[Guest post by Nathan Pippenger]
In my story yesterday, I tried to explain the longstanding practice of “prosecutorial discretion” in immigration enforcement, recently under attack by many of its former advocates, as well as some of the Immigration and Customs Enforcement officers tasked with carrying it out. Discretion, I noted, makes law enforcement agencies more effective by devoting scarce resources to addressing the most serious crimes.
Earlier this month, the Obama administration took an important step towards restoring some sanity to a disastrously dysfunctional immigration system when it announced it would examine—and apply discretion to—some 300,000 removal cases now sitting in immigration courts. (1996’s immigration reform law made “removal” the legal term for what used to be called “deportation.”) This decision has been widely misunderstood and misrepresented. It is not, as Arizona Governor Jan Brewer claimed, “a backdoor amnesty for hundreds of thousands—if not millions—of illegal aliens.” Nor does it put the president “on the verge of being lawless himself,” as Representative Steve King told Human Events (which itself wrongly claimed that the administration is “pulling out hundreds of thousands of illegal aliens already in the deportation pipeline.”)
This policy is simply an enactment of the principles laid out in ICE Director John Morton’s June 17 memo on prosecutorial discretion. That memo does not propose a blanket policy of relief for any undocumented immigrant without a criminal record. Instead, it lays out a series of specific criteria which represent compelling cases—cases in which prosecution would represent a waste of finite resources. These include victims of human trafficking, the elderly, veterans and active-duty members of the military, and pregnant women. One expert on immigration policy predicted to me that of the 300,000 cases to be reviewed, “not even half, not even tens of thousands—maybe thousands” will receive relief under the specific criteria of the Morton memo. Marshall Fitz, an immigration expert at the Center for American Progress, concurs. “The review of 300,000 cases is significant because it shows commitment to clearing the decks and tackling the current caseload,” he told me. “Whether it’s a few thousand or ten thousand cases that ultimately get administratively closed is anybody’s guess—but it’s certainly not going to be in the realm of hundreds of thousands.”

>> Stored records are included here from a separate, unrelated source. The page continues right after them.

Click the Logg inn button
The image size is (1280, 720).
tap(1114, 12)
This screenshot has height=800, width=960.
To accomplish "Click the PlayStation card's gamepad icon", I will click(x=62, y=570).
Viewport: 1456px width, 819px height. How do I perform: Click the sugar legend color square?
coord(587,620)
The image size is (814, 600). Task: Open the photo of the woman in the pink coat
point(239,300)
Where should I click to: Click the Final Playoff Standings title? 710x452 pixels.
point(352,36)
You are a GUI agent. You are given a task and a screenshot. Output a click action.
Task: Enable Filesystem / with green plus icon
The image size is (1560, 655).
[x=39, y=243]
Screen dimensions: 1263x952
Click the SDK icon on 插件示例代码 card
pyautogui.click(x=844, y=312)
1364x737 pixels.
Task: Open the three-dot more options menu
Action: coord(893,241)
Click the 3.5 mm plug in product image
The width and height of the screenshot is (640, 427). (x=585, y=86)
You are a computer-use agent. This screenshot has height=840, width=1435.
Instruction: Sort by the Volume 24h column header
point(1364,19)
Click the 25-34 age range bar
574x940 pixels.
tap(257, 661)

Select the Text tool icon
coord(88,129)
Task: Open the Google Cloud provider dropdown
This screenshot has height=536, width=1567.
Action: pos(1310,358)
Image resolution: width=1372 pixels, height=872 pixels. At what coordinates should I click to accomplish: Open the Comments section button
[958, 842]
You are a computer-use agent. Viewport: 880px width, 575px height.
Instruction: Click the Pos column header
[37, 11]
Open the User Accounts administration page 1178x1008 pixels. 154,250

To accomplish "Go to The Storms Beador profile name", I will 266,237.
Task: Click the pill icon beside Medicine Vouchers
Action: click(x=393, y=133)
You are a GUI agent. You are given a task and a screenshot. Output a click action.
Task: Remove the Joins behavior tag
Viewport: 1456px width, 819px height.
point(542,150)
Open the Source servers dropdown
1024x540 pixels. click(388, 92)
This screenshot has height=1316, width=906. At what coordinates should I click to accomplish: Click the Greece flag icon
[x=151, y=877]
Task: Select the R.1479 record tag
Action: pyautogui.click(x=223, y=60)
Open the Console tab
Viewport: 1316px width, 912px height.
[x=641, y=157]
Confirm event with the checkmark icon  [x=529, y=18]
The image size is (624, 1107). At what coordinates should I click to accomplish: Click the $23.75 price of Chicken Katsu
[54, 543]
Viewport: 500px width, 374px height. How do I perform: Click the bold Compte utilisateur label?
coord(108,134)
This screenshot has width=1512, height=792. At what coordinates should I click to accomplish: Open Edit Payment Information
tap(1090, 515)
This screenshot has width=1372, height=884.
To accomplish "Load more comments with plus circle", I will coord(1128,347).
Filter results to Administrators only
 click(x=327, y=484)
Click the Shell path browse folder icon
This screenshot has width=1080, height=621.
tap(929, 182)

And that’s in an immigration court system currently overwhelmed by pending cases. In some instances, the waiting period for a hearing is as long as 18 months. As I noted yesterday, in exercising discretion, the administration is acting within a well-established bipartisan tradition. It is possible to disagree with the wisdom of this policy. But portraying it as an unprecedented power grab, a “backdoor amnesty” for millions of “illegals,” or a naked refusal to enforce the law is deeply ignorant at best.